Durante a minha formação no jornalismo investigativo, aprendi que “o crime tem cheiro e tem espírito”, por isso, ainda que te escondas tarde ou cedo serás visto. A impunidade, abuso de poder, confundir a função do Estado e Partidário faz parte de DNA de muitos políticos onde a oposição (com assento parlamentar) e o Partido-Estado não conseguem definir os momentos.
Luís de Castro, deve continuar a fazer a sua parte e os demais devem seguir as suas pedaladas para que os senhores do Palácio entendam o básico.
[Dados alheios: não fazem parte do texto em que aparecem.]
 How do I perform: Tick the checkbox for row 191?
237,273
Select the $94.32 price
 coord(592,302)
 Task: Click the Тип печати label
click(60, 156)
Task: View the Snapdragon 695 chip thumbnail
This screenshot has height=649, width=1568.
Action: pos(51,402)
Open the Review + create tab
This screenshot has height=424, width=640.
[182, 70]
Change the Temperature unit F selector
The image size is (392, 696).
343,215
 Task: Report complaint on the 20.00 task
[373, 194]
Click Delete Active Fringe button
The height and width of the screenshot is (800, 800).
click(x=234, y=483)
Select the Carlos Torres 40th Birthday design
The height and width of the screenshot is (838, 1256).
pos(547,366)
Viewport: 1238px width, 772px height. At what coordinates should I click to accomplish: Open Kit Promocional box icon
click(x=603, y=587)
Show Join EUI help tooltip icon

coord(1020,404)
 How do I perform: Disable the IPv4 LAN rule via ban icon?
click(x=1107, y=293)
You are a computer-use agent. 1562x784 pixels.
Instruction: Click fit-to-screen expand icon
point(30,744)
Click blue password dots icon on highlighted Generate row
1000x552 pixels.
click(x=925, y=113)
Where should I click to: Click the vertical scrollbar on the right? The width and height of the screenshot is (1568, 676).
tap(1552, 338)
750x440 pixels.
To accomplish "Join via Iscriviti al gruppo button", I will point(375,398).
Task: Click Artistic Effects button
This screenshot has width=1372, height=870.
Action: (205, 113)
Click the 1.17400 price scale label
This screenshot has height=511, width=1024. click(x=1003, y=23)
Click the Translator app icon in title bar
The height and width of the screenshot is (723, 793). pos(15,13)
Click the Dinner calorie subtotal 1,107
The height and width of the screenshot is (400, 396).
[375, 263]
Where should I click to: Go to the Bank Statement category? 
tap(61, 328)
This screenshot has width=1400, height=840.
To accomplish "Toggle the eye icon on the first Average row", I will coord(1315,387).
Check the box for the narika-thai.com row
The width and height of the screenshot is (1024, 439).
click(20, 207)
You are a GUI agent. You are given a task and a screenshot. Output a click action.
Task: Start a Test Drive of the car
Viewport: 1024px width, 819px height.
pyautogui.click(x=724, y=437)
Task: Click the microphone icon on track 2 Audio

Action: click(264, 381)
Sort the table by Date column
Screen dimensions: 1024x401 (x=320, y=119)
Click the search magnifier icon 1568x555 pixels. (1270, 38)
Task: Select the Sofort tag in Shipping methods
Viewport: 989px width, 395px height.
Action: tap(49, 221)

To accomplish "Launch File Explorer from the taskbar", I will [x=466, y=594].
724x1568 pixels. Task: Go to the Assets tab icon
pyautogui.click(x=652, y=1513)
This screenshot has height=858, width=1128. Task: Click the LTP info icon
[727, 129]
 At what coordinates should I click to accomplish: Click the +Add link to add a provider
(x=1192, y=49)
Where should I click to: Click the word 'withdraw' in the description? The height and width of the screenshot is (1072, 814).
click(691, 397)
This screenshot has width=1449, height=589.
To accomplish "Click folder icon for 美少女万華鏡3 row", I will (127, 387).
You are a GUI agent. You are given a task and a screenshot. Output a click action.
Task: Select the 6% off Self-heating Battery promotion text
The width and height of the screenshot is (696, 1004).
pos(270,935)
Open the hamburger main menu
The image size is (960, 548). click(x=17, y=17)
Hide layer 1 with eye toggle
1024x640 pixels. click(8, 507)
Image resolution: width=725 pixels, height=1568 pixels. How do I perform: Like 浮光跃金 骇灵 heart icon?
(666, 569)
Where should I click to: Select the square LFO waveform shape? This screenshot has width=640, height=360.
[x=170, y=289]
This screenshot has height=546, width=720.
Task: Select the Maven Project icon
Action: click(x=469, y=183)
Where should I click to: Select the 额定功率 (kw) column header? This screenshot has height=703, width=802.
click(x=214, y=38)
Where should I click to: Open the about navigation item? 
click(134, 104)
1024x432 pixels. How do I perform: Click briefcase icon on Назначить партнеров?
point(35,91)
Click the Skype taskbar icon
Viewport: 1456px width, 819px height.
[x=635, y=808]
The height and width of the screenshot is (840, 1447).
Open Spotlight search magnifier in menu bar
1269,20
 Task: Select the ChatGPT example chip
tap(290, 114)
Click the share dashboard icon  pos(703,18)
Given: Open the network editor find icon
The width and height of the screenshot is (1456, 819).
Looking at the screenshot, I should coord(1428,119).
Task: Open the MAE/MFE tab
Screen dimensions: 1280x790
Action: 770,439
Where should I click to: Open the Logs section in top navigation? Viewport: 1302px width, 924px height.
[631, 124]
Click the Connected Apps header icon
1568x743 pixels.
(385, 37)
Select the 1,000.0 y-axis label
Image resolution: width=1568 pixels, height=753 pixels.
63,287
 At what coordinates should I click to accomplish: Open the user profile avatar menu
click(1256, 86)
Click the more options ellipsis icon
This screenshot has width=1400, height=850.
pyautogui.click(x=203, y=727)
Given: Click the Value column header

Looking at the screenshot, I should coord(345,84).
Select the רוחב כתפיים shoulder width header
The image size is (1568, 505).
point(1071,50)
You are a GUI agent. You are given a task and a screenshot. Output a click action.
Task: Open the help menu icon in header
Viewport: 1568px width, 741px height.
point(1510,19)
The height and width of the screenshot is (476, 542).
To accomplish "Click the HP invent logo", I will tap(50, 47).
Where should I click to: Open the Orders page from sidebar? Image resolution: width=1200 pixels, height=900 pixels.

Esta tarde, deparei-me com um texto anónimo onde, por falta de interpretação de o Luís ter chamou os jovens do MPLA na Lunda-Sul de “parasitas” uma expressão que consideraram ofensiva, discriminatória e atentatória à dignidade dos cidadãos dessa província.
“Continuando, afirmou que tais palavras não só configuram uma incitação ao regionalismo e tribalismo, mas também revelam um comportamento incompatível com o de alguém que alega pretender servir o povo angolano”.
Depois de ter lido isso, entendi que alguns jovens querem aprender mesmo com o passado criando um conteúdo de vitimização para se mostrarem inocentes dos ataques primários, por outro lado, o Luís não mencionou regiões e nem mencionou nomes sobre os “parasitas” que existe e que precisam ser desparasitados.
É preciso fazer lembrar aos demais que a lei existe e tudo o que o Presidente Luís de Castro e o seu Partido fizeram, até aqui, têm razões de ser. O avião que o Daniel Félix Neto, Ministro da Administração do Território (MAT) de Angola usou durante actividade partidária na Lunda Sul, pertence ao Estado, não foi comprado com o dinheiro de um partido político e se o mesmo soubesse separar o poder, o líder do Liberal não perderia o tempo de processar o Ministro.
Das duas, uma. Ou suportam Luís de Castro ou mudam do vosso comportamento que não teria sentido assistir num jovem que a menos de um mês e meio lhe foi depositada a confiança para dirigir, pela primeira vez, um cargo Ministerial.
Quando estiverem a orientar um grupo de pessoas para se atirar com pessoas que defendem a legalidade, façam bem sem recorrer à mentira.
Pelo que vejo e sinto, infelizmente aos homens do mal, ainda terão que suportar, por muitos anos, o Luís de Castro. Poderá continuar a fiscalizar todos os prevaricadores.